What is needed is an exact transcription of the line containing "Click the 'Convert To' field label" and every line after it through the end of the entries below, with no pictures.

[Stored records]
━━━━━━
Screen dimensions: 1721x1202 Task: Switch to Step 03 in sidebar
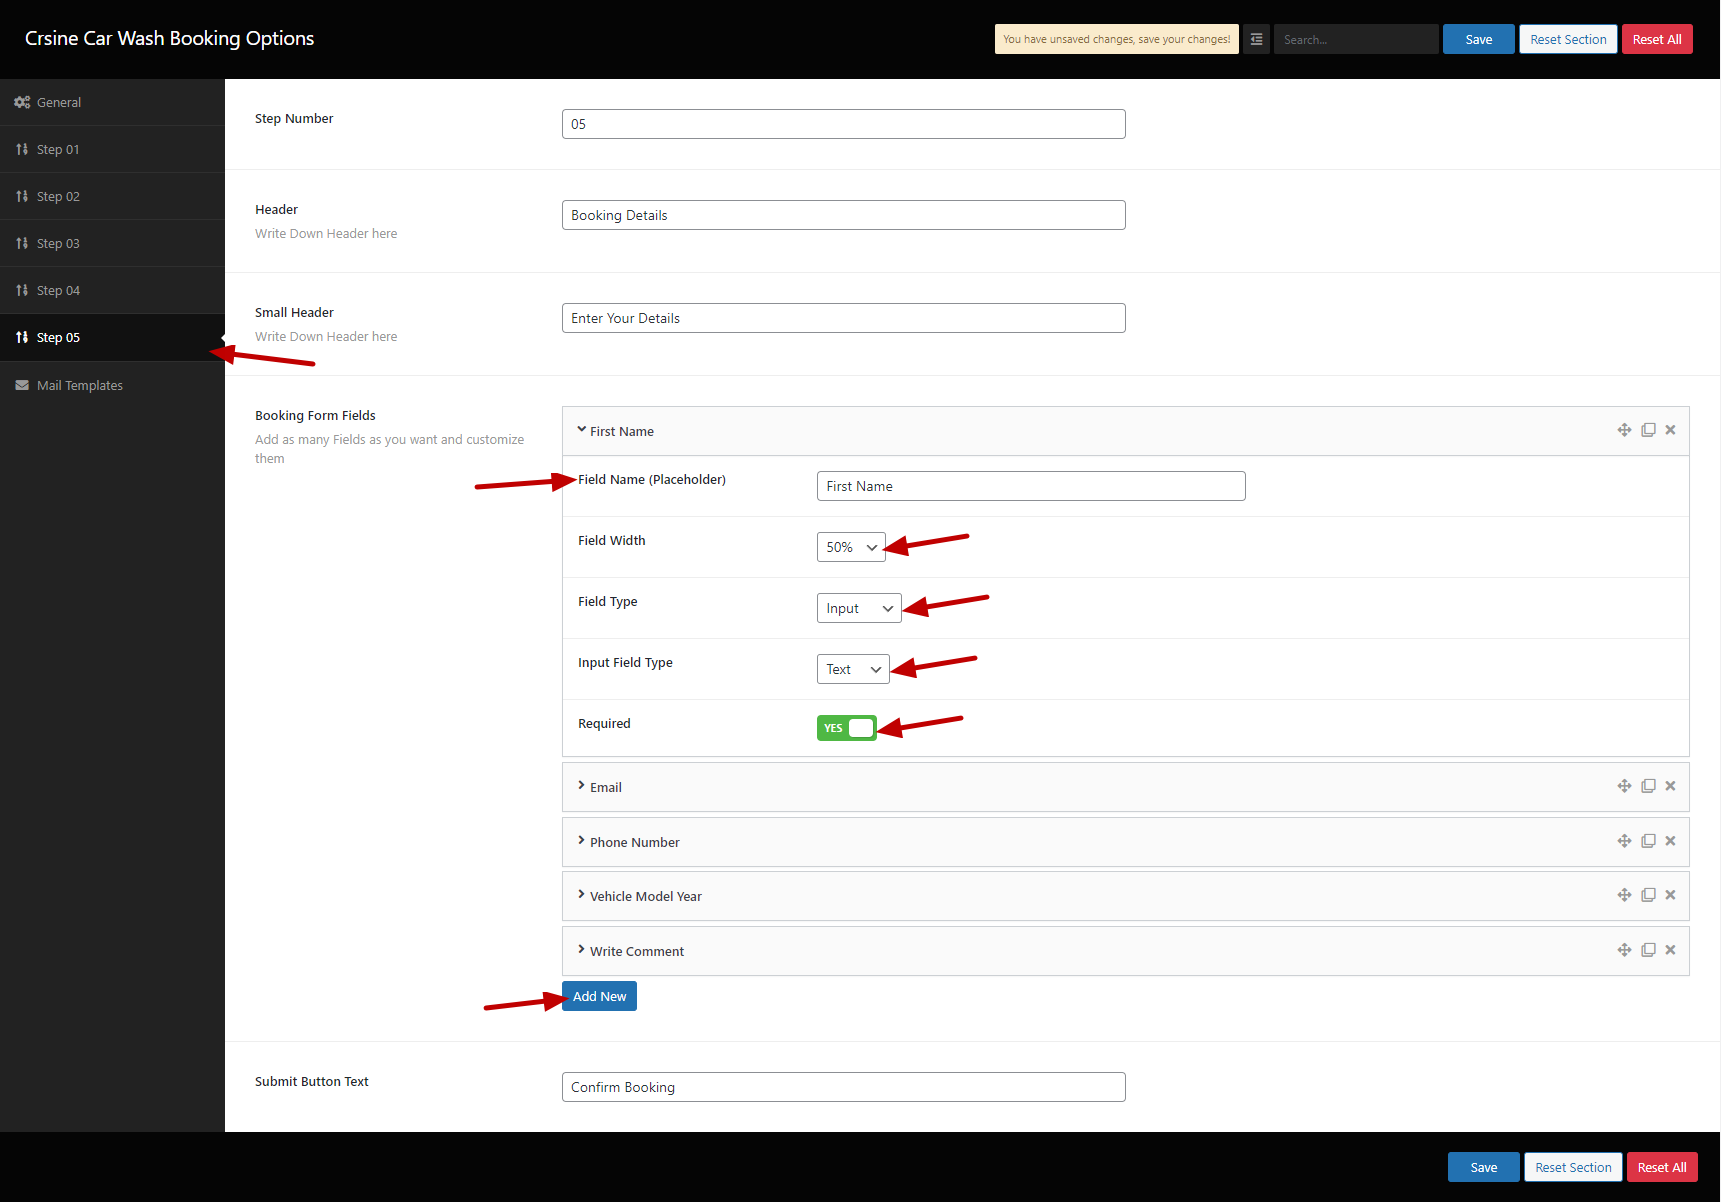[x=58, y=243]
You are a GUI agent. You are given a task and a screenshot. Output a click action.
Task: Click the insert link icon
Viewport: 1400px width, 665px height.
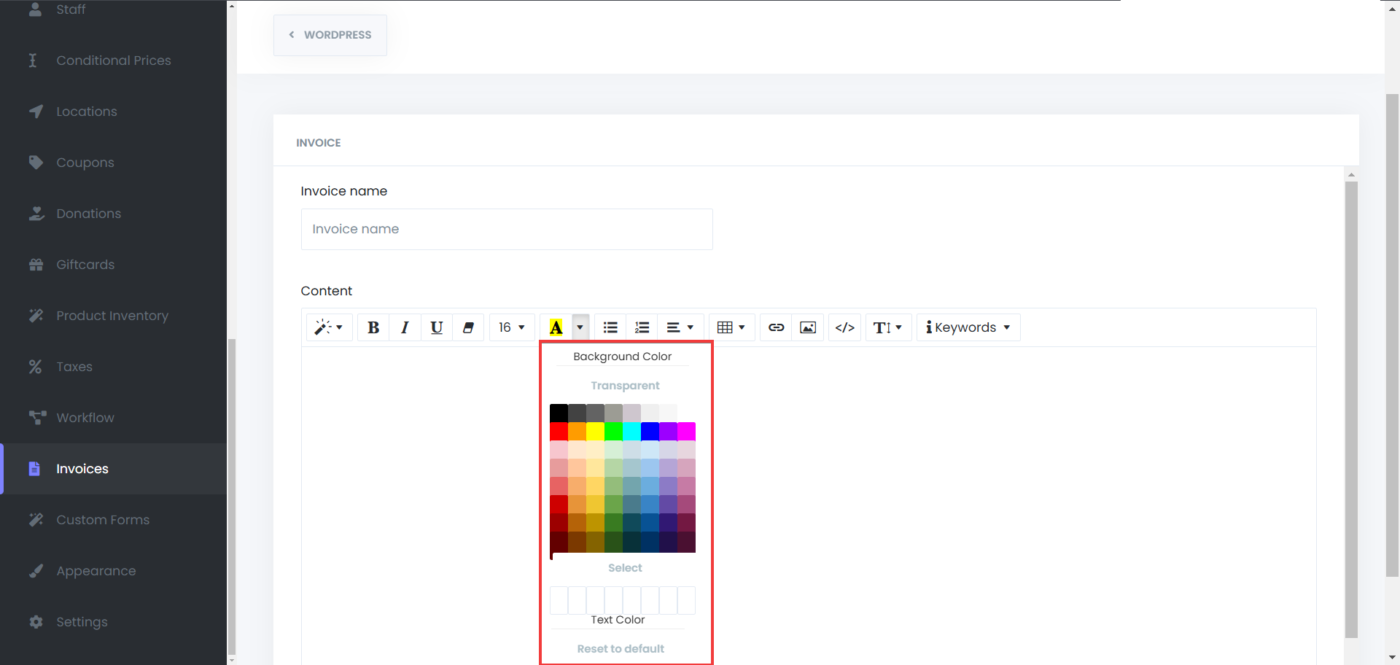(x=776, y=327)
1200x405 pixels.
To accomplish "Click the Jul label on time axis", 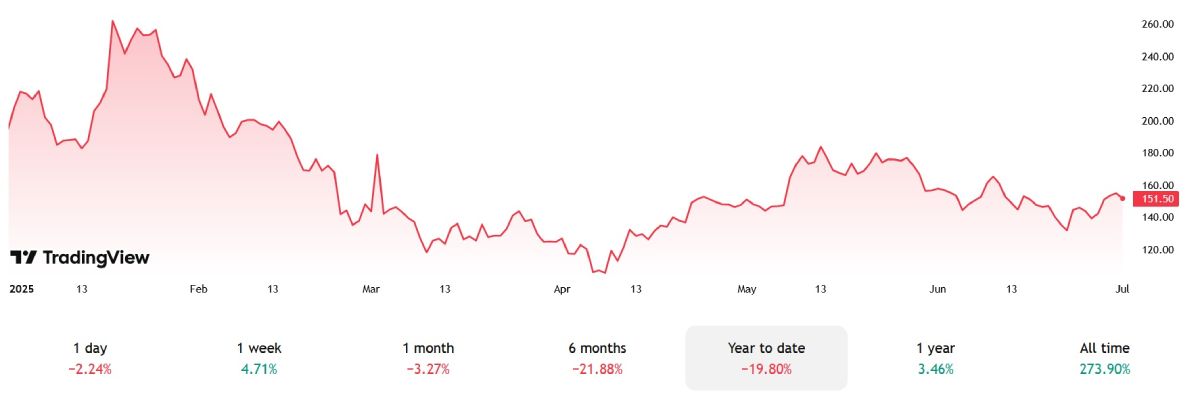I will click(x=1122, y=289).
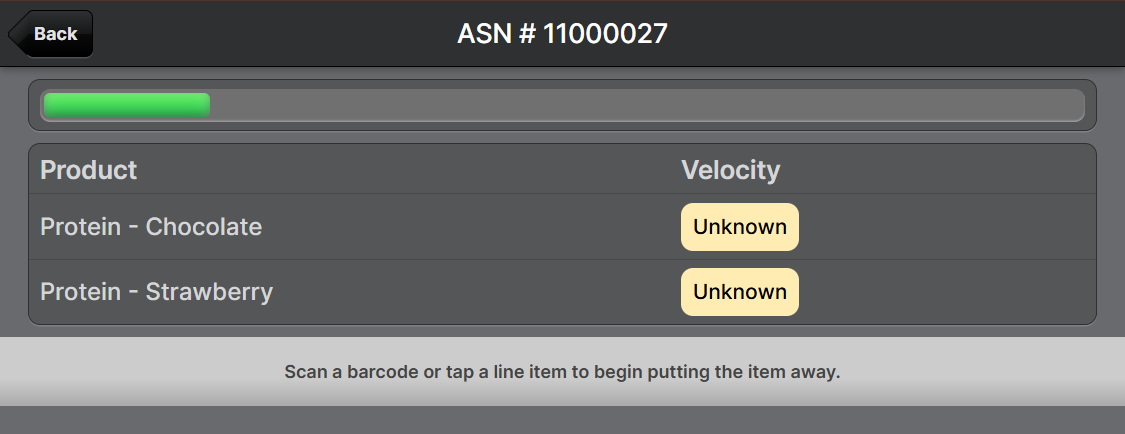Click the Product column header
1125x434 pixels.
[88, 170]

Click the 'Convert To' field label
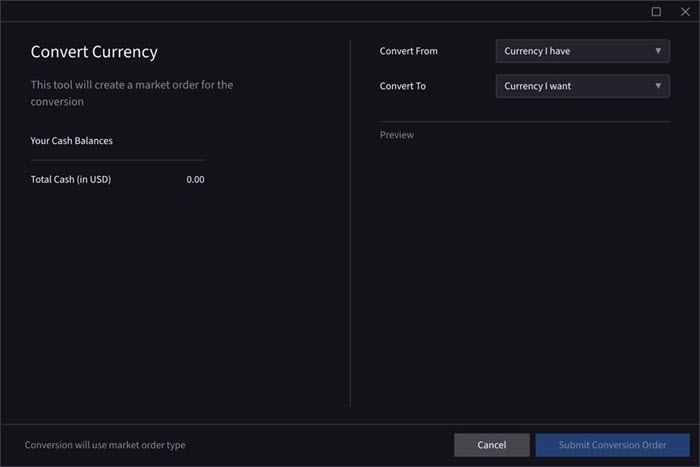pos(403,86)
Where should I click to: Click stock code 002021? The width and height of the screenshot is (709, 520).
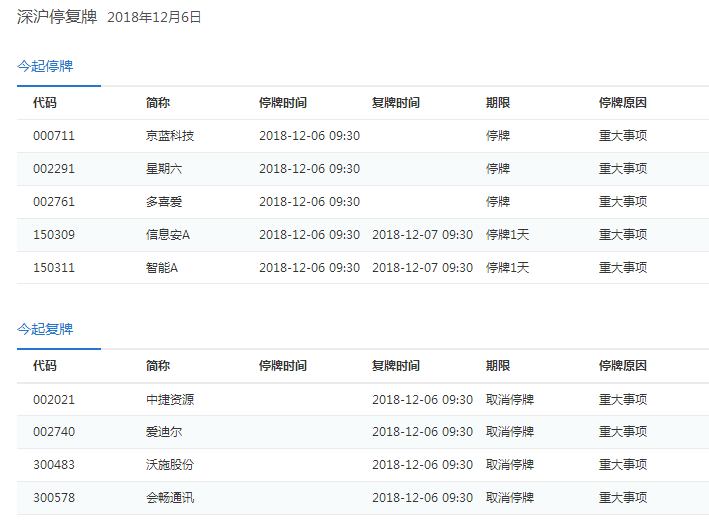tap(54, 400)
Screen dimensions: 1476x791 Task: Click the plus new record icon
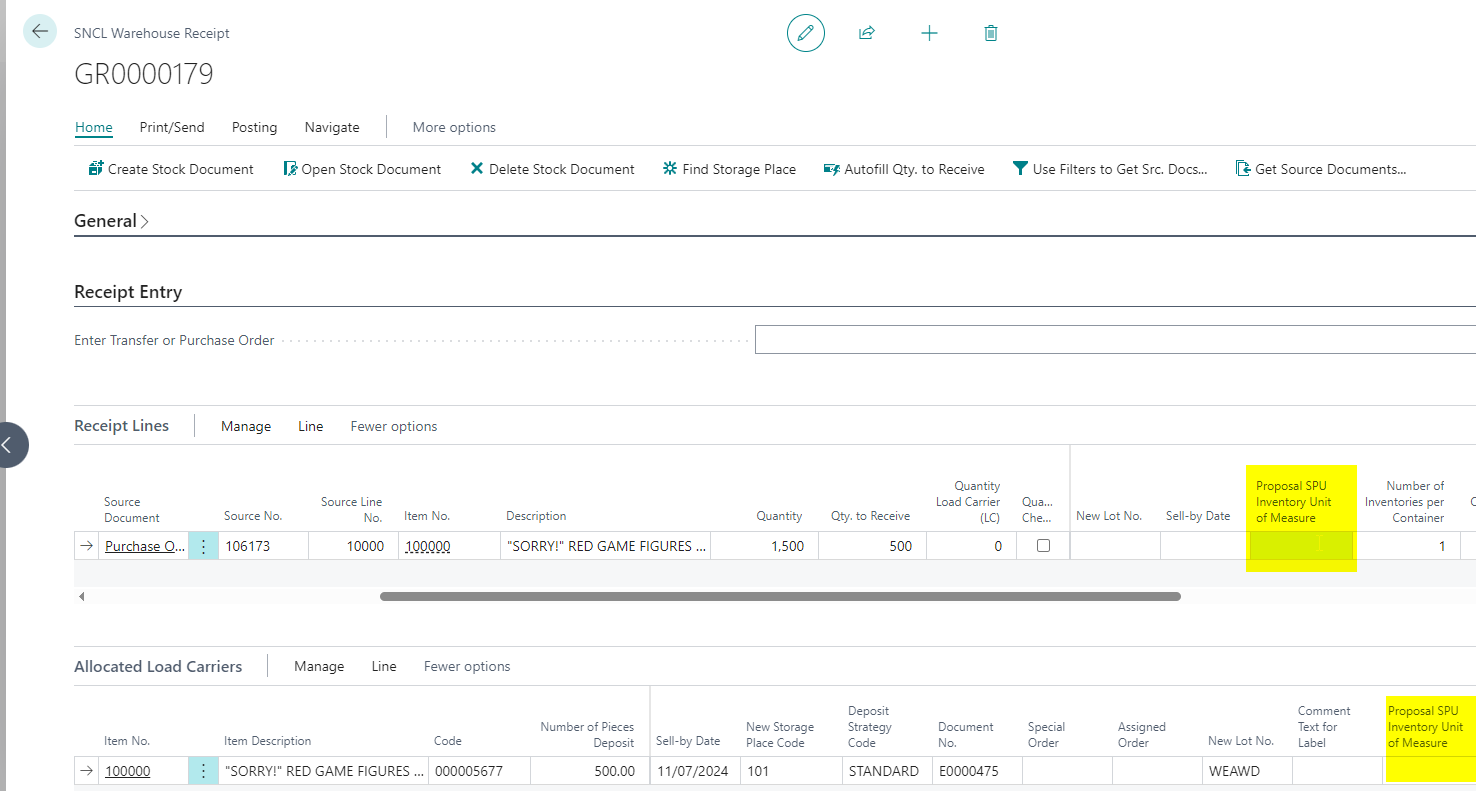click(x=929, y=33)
━━━━━━
*YOUR SOLUTION*:
Click the 'Convert To' field label
pos(403,86)
Where should I click to: Click stock code 002021? The width and height of the screenshot is (709, 520).
tap(54, 400)
Screen dimensions: 1476x791 Task: Click the plus new record icon
click(x=929, y=33)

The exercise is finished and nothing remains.